Report every line of the records that includes the word "each".

(Entries supplied Opens)

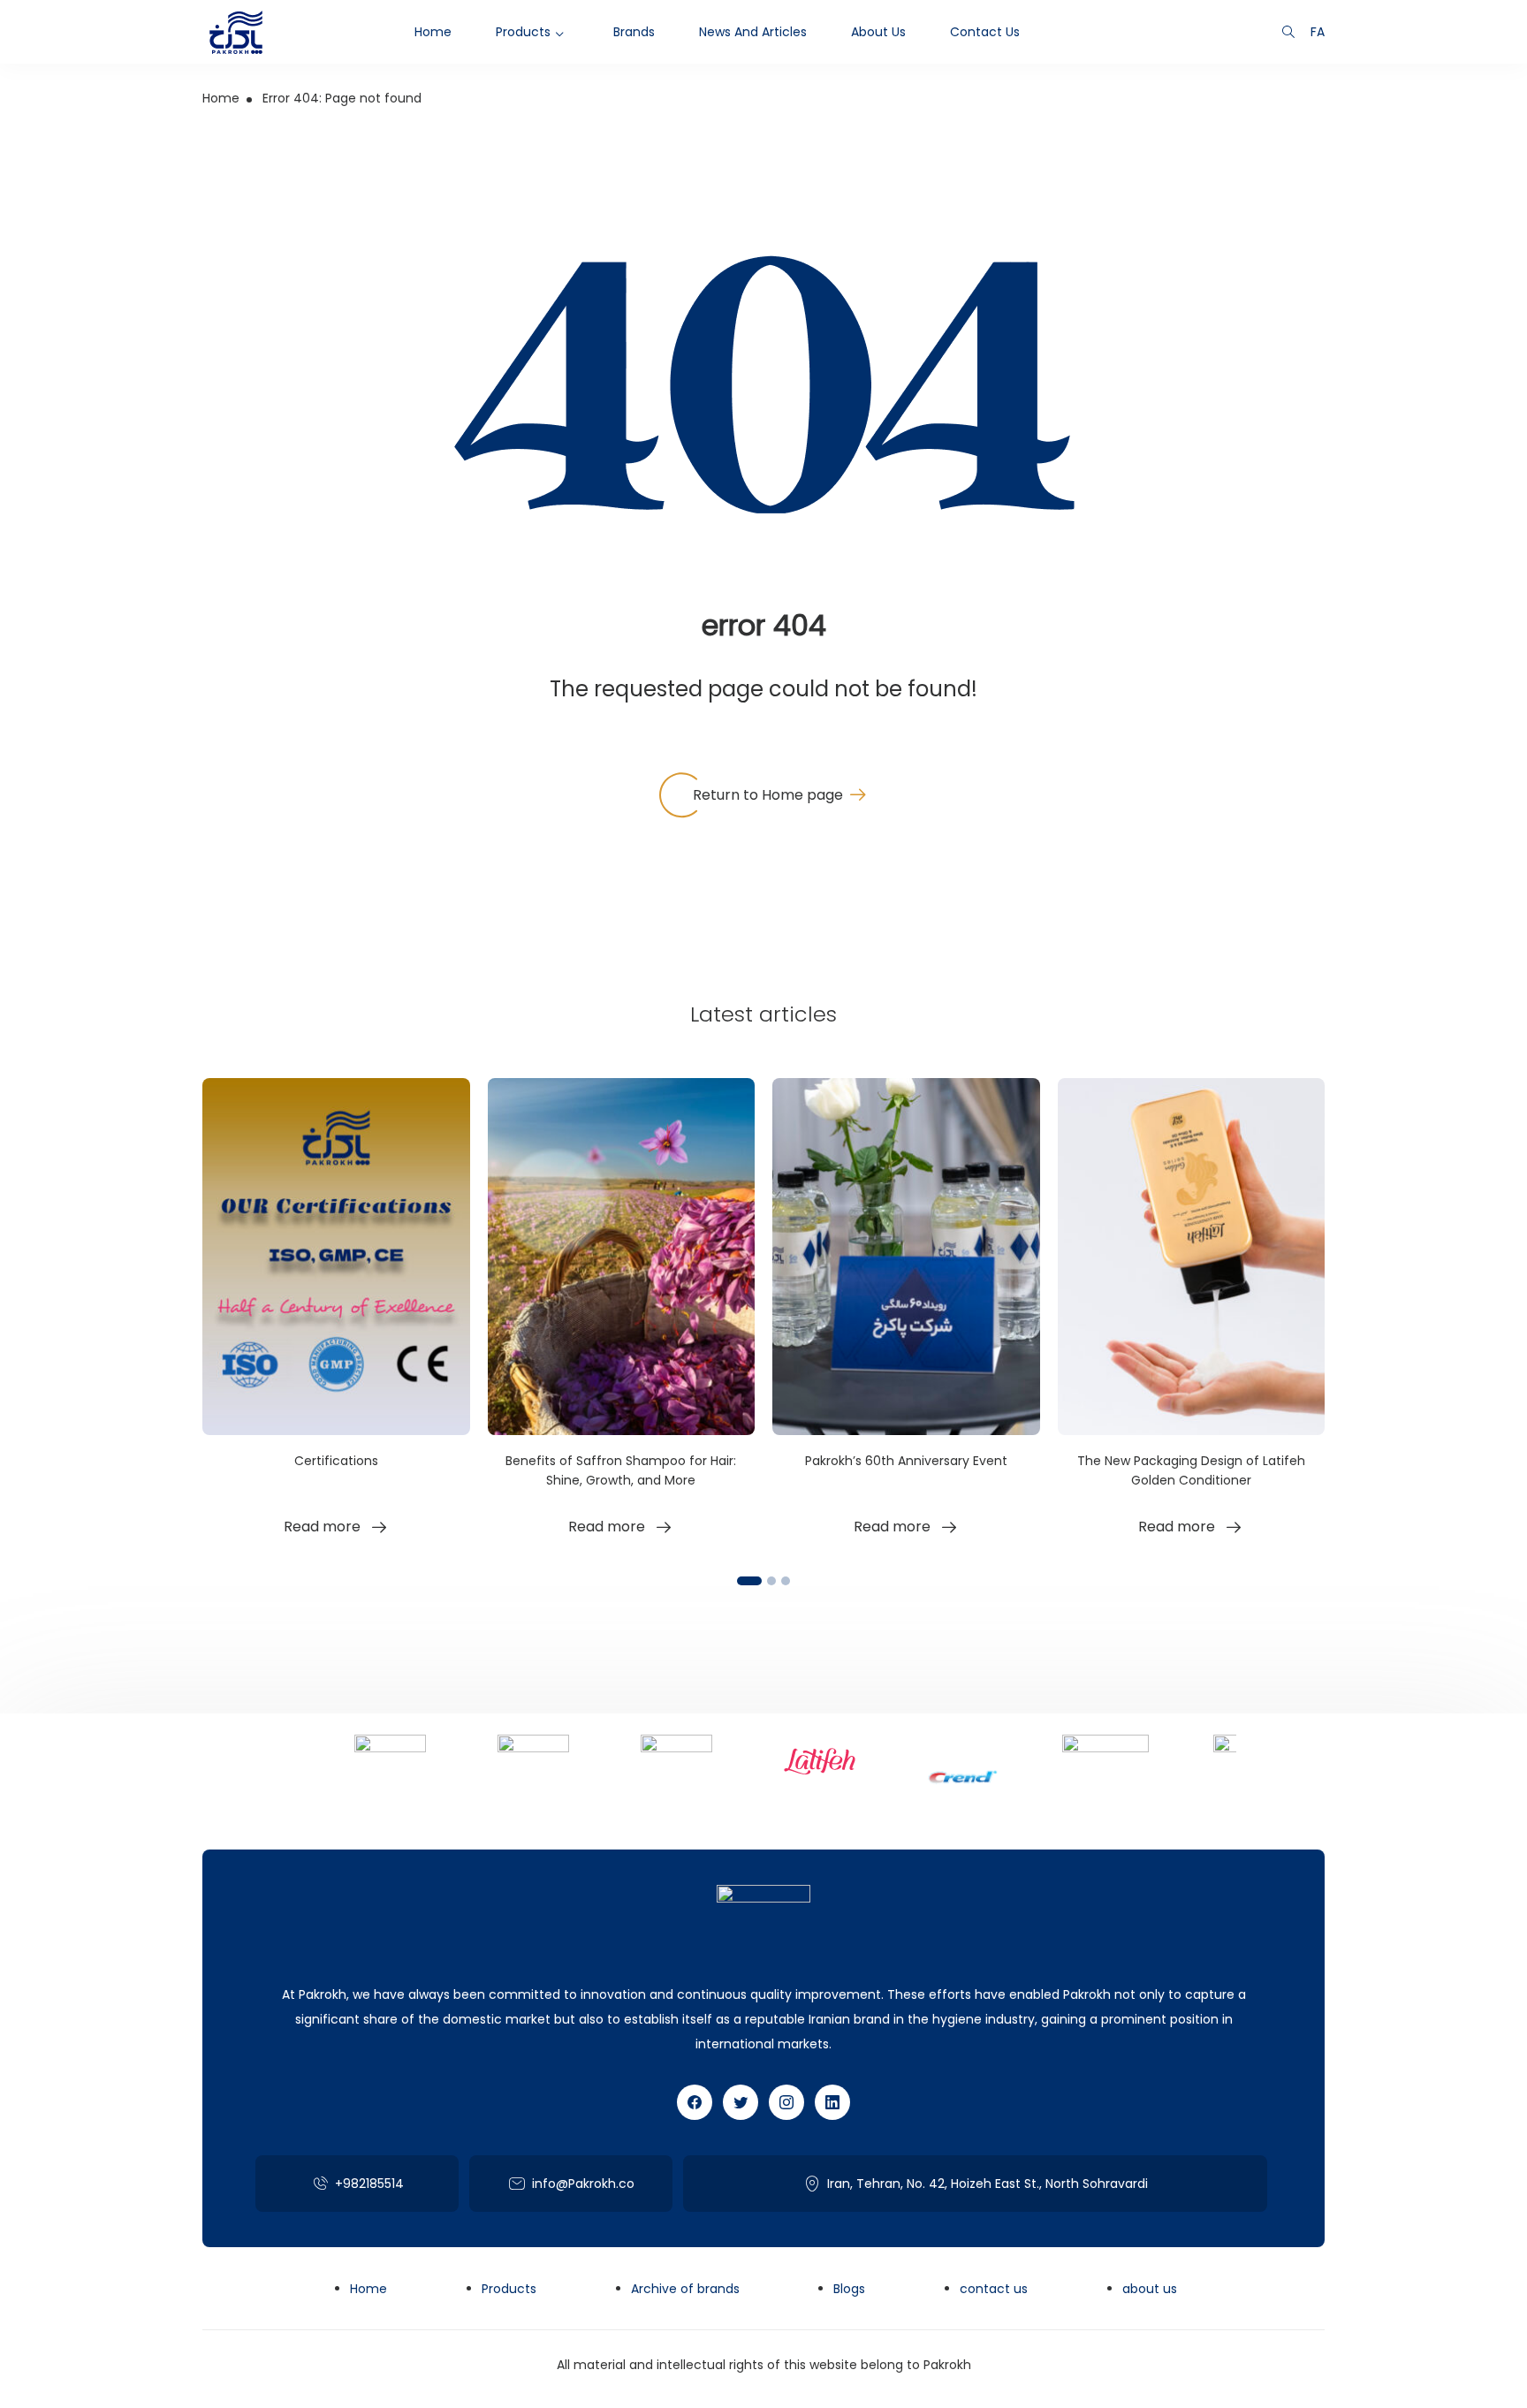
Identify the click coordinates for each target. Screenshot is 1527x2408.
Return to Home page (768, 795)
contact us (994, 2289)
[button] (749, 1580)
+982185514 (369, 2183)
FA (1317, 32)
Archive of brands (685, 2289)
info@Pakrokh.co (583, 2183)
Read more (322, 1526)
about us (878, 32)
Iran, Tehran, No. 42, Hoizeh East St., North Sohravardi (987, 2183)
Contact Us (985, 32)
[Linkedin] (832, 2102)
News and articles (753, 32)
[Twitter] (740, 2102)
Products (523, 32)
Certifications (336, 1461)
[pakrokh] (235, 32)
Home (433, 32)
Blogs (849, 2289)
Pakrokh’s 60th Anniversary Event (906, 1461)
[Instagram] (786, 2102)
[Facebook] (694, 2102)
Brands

(Entries supplied Closes)
(Entries supplied Opens)

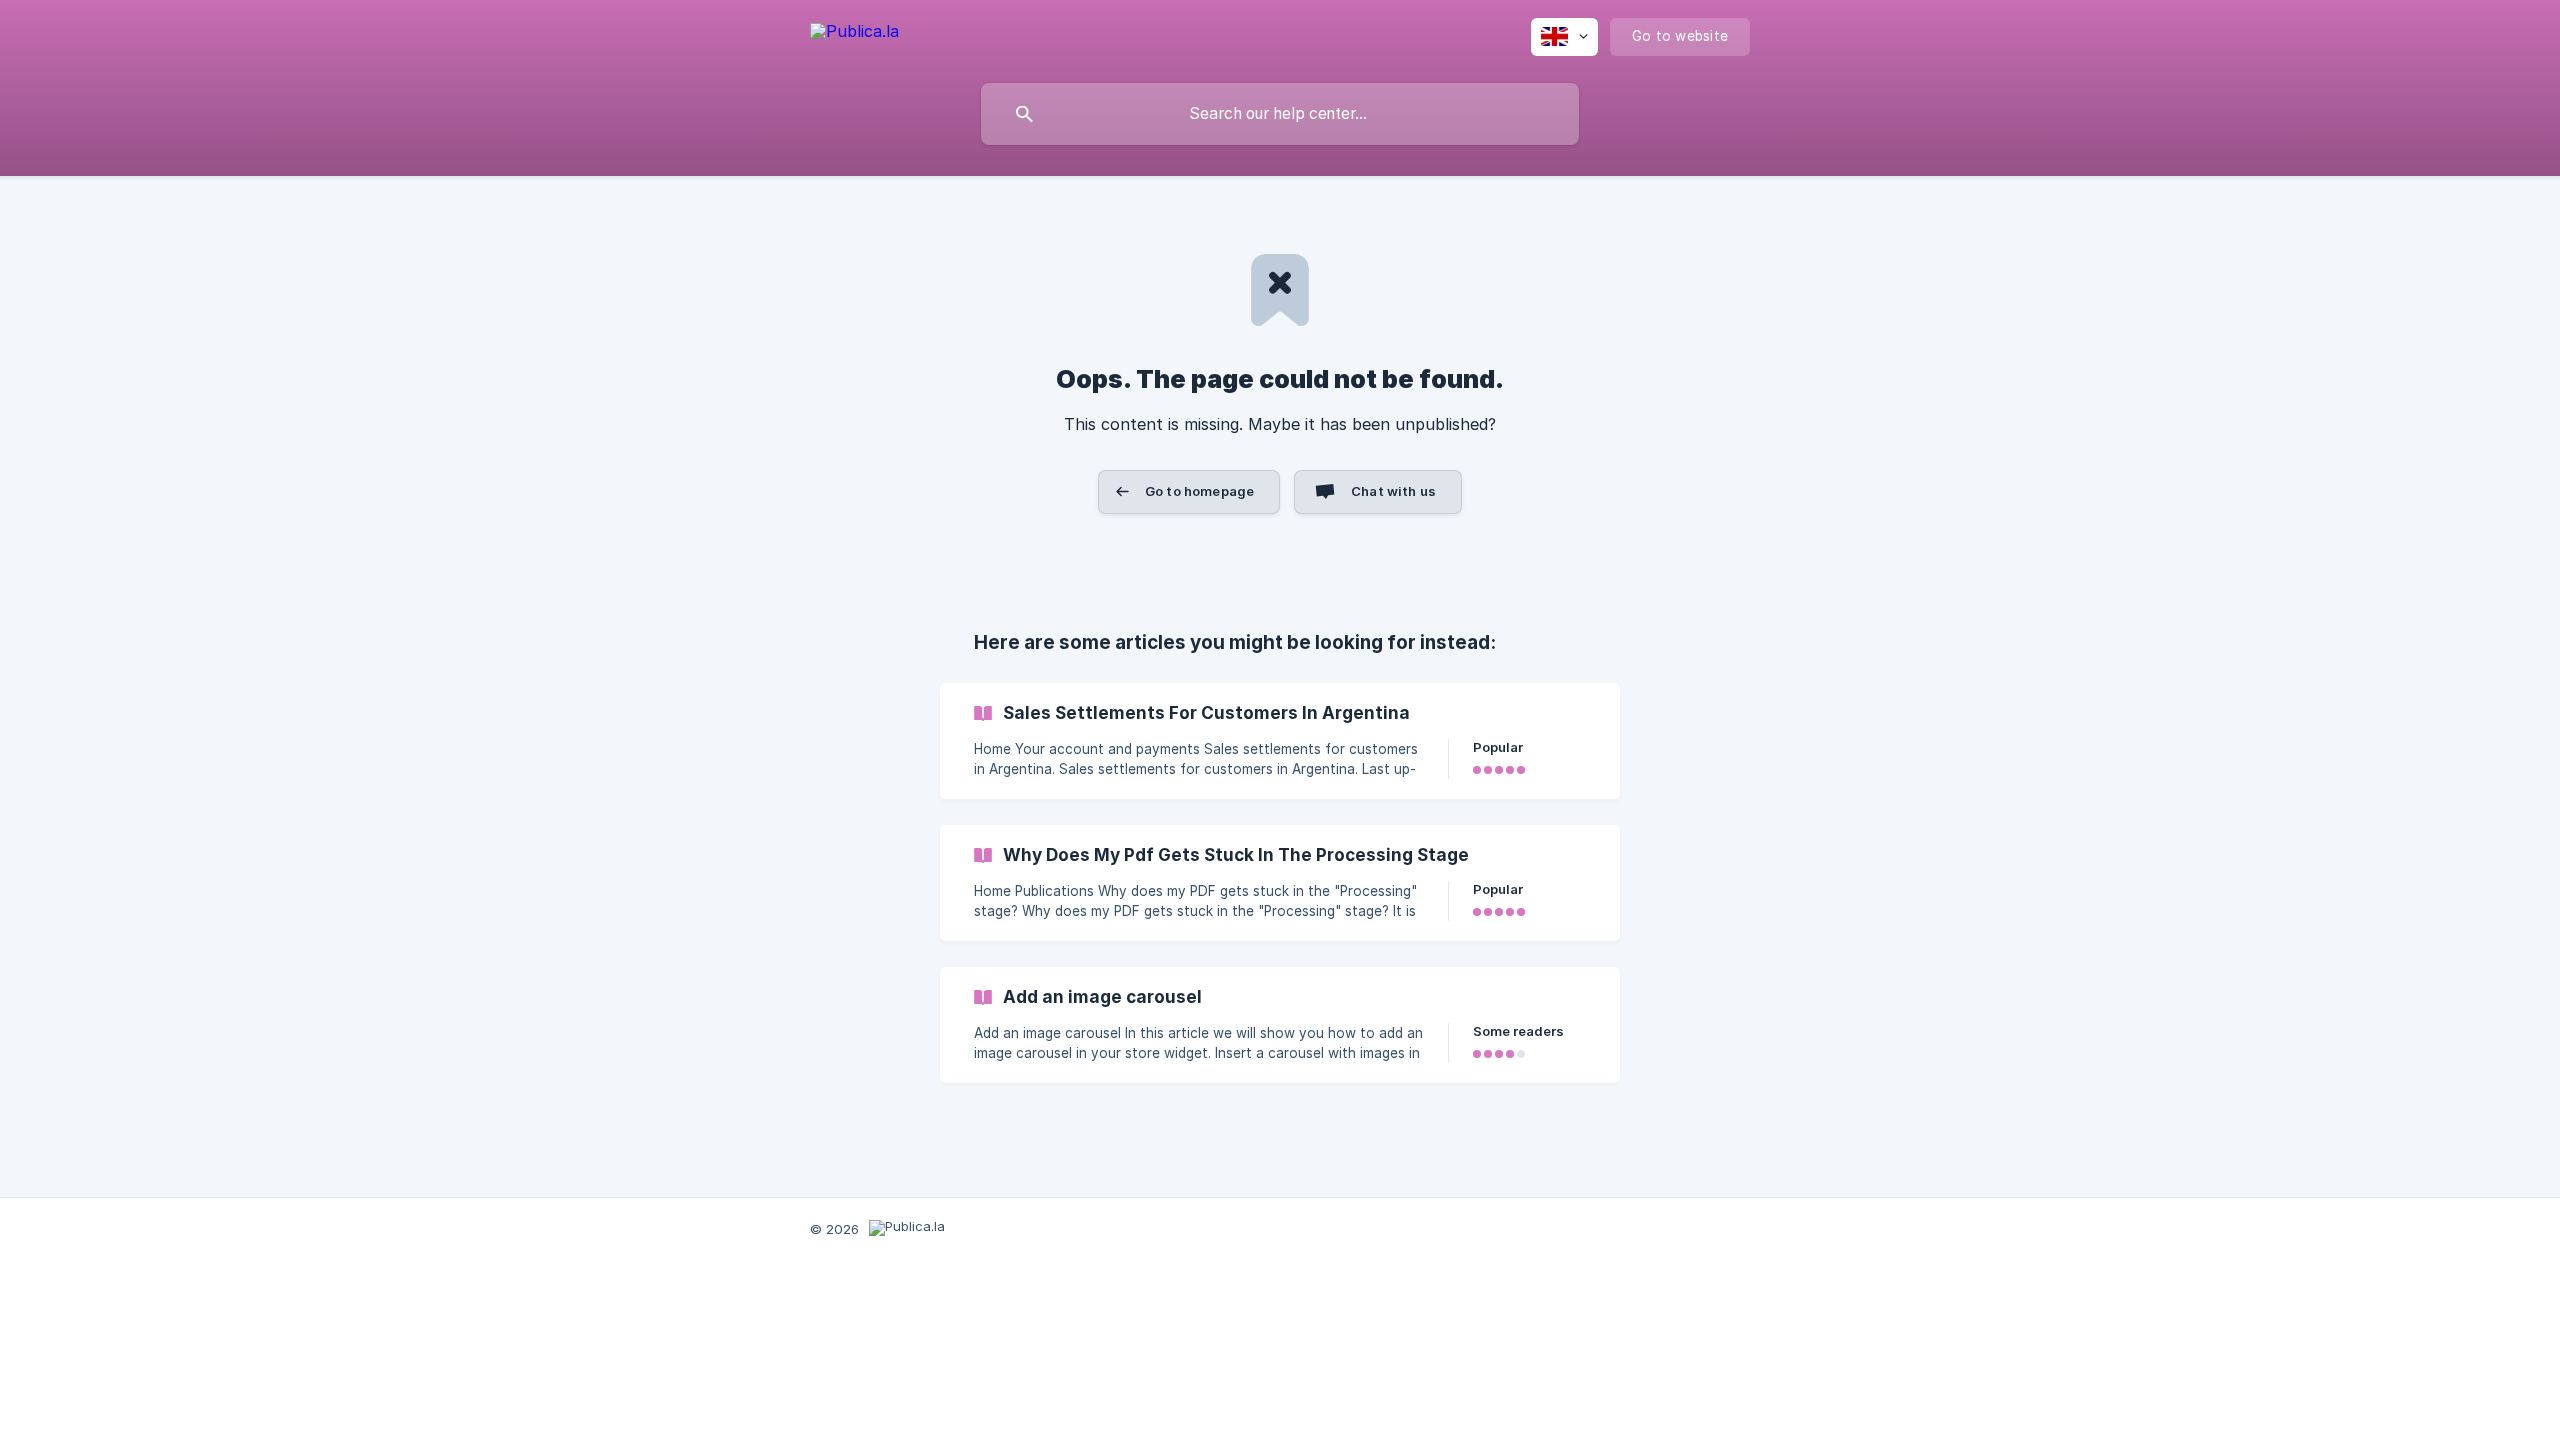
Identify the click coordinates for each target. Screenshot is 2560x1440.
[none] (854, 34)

(Entries supplied Closes)

● **Completed task**:
Identify the click coordinates for each target. Screenshot is 1527x2408.
Identify the click coordinates for each target. Screenshot is 2560x1440.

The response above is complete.